Identification of epigenetic monotherapy candidates in taxane-resistant CRPC.

Abstract

Background/aim: Taxane resistance remains a significant challenge in the effective treatment of castration-resistant prostate cancer (CRPC). Given the association of epigenetic regulation with chemotherapy resistance and cancer progression, this study aims to identify epigenetic vulnerabilities in two CRPC cell lines (DU145 and 22Rv1) established as resistant to two different taxanes, docetaxel (Dtx) and cabazitaxel (Cbz), using a small-molecule screening approach.

Materials and methods: A small-molecule library targeting epigenetic regulators, including histone deacetylases (HDAC), histone methyltransferases, histone demethylases, bromodomain proteins, deoxyribonucleic acid methyltransferases, protein arginine deiminase, and histone acetyltransferase was utilized. Drug screening was performed on parental and taxane-resistant CRPC cell lines. Cell viability was assessed using the sulforhodamine B assay to identify compounds impairing the growth of resistant cells. Selected hits were further evaluated for their impact on colony-forming capacity using clonogenic assays, and cell death was confirmed by Annexin V/PI flow cytometry. Western blotting was used to assess histone modification marks (e.g., H3K27Ac, H3K4me2) and protein targets, including HDAC7 and lysine-specific demethylase 1 (LSD1). In combination studies, resistant cell lines were exposed to fixed-dose taxanes in combination with selected compounds. Combenefit software was used to generate synergy maps.

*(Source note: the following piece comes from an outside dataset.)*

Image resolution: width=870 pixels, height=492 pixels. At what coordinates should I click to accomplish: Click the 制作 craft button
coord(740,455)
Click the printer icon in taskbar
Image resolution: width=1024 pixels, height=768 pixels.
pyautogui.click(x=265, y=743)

Results: Screening results revealed that taxane-resistant CRPC cells remained susceptible to multiple epigenetic inhibitors rather than a single dominant class. Among the identified compounds, 4-Iodo-SAHA (HDAC inhibitor) and SP2509 (LSD1 inhibitor) emerged as cytotoxic agents, inducing cell death at levels comparable to those of parental cells. Further validation confirmed their efficacy in impairing cell viability and long-term survival in taxane-resistant CRPC cells, as demonstrated by Annexin V/PI flow cytometry. Both compounds induced epigenetic modulations consistent with their targets, reflected by increased histone marks (H3K27Ac for 4-Iodo-SAHA; H3K4me2 for SP2509), and were also associated with depletion of HDAC7 and LSD1, respectively. Combination assays demonstrated that both compounds potentiated Dtx activity and helped overcome resistance in taxane-resistant CRPC models.

Conclusion: This study highlights epigenetic vulnerabilities in taxane-resistant CRPC and identifies 4-Iodo-SAHA and SP2509 as promising monotherapy candidates, demonstrating their ability to potentiate Dtx activity and overcome resistance.